In fact, this must be exactly what happened and I know this because of the few days I’ve just spent learning to surf. This review of The Surf Experience will explain what I mean.
Situated on the very southern coast of Portugal’s Algarve, in the small town of Lagos, The Surf Experience established itself as the first surf school in the area way back in 1992. And it seems like over the course of the last 22 years, they’ve learned a thing or two about how to create fun, relaxed and ever so slightly bonkers surfing experiences.
Prior to arriving in Lagos, my previous surfing experience consisted of a couple of hours getting battered around in the water, whilst trying to cling on to board during a day’s surfing excursion. In short, I was a complete beginner, and was ready to place my life in The Surf Experience’s hands. I needn’t have worried, as it turned out it was all going to be more than fine.
As a starting point for a review of any surf camp experience, you’ve got to start with the lessons. After all, despite all the other fun and frolics you might have (keep reading) this is the real reason you’re here.
The surfing day with The Surf Experience cranks into gear just before 9am (depending on what happened the night before). It’s a good idea to fill up on the free breakfasts in the surf house because when you’re going out surfing, calories are definitely your friend.
Your surf instructors for the day (generally beautiful, bushy-tailed types) bounce into the hostel and make you feel like a close family friend, and before you know it you’re loading surf boards onto a Land Rover and clutching a wetsuit.
On my first day’s surfing, we drove about 25 minutes out to one of the western Algarve beaches called Cordoama. Your surfing destination for the day changes according to the conditions, but as far as beaches go, this one was pretty beautiful.
Having poured myself into my wetsuit as best I could and carried my board down to the beach, there was a quick warm up (invaluable as I was soon to be using muscles i had forgotten about years ago) before the lesson starts.
There were about ten people in my group, with two instructors. The Surf Experience likes to keep groups smaller and looking around at the other surf schools we were sharing a beach with, it’s a good thing too. You can’t really get much one-on-one time when there’s a ratio of 30 students to one instructor.
Our instructors talked us through the basics of catching waves and controlling the board while lying on it before sending us out into the water to have a go. When we had mastered this (or at least tried) we then came back on to the beach to learn the next step in the process. This kind of progressive tuition was great for building confidence, and attempting too much more in one go might have been a bit overwhelming.
Before long, I found myself getting to grips with catching waves, although popping up and standing was proving to be a little elusive. However, after a good couple of sessions in the water on day one, I was totally knackered and having trouble standing up on the land, so it wasn’t really that surprising.

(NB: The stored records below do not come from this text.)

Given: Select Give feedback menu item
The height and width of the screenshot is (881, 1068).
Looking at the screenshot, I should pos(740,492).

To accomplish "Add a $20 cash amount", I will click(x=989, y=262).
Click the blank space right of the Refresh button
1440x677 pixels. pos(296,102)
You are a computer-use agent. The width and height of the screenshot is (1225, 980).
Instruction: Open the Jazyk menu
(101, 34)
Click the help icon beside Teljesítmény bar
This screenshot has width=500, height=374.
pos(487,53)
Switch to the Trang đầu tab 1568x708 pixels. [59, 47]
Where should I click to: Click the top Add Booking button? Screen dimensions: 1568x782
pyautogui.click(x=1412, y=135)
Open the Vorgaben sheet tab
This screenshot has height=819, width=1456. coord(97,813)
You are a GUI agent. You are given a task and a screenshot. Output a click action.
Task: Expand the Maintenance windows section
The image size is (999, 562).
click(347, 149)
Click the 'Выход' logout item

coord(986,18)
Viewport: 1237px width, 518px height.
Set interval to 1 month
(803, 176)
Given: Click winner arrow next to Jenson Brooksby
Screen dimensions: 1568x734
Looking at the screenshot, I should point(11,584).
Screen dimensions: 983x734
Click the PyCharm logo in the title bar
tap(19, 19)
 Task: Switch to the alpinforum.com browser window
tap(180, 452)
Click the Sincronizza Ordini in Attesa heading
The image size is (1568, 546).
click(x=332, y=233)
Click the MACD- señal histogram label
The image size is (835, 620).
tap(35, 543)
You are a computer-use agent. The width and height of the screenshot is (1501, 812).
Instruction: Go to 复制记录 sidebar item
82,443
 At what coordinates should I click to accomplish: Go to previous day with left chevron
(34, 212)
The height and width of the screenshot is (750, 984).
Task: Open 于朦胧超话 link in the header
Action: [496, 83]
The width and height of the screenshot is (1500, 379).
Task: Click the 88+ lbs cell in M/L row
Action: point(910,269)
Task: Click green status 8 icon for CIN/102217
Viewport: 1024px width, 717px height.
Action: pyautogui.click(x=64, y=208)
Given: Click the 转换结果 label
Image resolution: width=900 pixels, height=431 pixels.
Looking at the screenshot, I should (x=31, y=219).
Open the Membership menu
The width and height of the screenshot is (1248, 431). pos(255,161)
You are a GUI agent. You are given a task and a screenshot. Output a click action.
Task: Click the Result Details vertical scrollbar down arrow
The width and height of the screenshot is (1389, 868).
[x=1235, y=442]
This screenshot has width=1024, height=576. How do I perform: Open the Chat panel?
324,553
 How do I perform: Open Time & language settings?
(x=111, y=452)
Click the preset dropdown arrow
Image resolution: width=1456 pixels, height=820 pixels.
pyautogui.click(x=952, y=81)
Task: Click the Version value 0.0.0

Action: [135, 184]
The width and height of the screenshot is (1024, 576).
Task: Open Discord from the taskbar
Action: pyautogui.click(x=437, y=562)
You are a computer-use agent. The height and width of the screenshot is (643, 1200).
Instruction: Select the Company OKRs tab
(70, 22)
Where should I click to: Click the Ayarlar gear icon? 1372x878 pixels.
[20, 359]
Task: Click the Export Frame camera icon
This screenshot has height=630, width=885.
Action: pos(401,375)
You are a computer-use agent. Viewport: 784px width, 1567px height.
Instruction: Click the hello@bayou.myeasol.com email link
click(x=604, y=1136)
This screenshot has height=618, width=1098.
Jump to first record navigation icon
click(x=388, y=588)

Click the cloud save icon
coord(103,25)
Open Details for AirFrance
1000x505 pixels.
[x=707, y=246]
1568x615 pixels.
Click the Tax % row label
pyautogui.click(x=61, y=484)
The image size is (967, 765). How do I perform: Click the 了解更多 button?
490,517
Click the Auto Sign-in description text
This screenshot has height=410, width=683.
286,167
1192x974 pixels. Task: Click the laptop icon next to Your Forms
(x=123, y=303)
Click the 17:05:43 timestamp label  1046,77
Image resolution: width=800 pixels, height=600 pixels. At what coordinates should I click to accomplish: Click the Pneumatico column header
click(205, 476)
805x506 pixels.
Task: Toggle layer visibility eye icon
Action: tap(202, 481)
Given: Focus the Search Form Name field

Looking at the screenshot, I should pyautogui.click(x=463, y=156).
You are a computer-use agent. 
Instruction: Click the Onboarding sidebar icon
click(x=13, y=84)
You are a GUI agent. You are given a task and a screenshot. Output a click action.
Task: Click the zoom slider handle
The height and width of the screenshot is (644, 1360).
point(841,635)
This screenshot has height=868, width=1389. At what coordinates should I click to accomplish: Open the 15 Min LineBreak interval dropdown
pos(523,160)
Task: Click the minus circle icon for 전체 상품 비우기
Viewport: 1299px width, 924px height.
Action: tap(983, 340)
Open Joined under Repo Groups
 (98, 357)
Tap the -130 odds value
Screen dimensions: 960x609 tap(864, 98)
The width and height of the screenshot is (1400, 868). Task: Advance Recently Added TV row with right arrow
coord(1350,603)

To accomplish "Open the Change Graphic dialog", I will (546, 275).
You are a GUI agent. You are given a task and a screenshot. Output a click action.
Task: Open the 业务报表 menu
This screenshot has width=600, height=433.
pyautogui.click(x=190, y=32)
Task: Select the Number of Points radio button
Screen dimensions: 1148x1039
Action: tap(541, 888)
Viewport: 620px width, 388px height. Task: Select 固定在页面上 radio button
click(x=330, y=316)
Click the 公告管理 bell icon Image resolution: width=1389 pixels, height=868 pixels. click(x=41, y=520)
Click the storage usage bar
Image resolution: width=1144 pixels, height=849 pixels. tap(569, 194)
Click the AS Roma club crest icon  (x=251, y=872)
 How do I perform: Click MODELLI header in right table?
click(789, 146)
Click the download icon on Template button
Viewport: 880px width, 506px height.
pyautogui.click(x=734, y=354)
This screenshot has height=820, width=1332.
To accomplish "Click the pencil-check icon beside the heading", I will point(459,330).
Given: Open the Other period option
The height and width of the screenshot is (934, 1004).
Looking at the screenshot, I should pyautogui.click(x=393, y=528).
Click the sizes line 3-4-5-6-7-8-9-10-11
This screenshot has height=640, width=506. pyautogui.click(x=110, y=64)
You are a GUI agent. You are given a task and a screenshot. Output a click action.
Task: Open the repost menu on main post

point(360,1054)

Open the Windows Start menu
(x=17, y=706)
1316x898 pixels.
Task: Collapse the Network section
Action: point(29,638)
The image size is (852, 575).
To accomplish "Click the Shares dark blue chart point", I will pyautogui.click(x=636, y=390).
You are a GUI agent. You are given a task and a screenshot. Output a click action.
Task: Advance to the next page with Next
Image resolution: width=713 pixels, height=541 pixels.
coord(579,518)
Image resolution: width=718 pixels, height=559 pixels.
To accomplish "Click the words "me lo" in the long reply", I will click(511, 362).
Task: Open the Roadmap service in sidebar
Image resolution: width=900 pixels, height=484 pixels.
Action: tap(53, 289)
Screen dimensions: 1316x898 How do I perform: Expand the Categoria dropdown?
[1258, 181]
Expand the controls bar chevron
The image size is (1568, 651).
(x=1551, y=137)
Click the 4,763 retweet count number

The next day, refreshed from a very good night’s sleep, we headed back to Cordoama for day two of lessons (seeing as conditions here were still the best). Putting into practice what I’d learned the day before I set about trying again to get to my feet. Suddenly, without really knowing what had happened, I found myself standing.
God knows what it must have looked like from the shore (akin a foal taking its first few steps I imagine), but standing I was. And that’s how I know what it must have felt like to ride a bike for this first time. I almost felt like screaming ‘Look dad, I’m doing it’, except it wasn’t my dad smiling back this time, it was a blond surf instructor called Griff.
Pretty much from that moment on, I was totally hooked, and with some occasional advice and help from the shore when needed, my confidence and ability levels started to grow and grow.
Of course, as the name might suggest, The Surf Experience is more than about just what happens on the water. As much fun as that is, there’s also plenty of time when you’re not on the beach. But there’s definitely a more complete surfing holiday experience on offer here.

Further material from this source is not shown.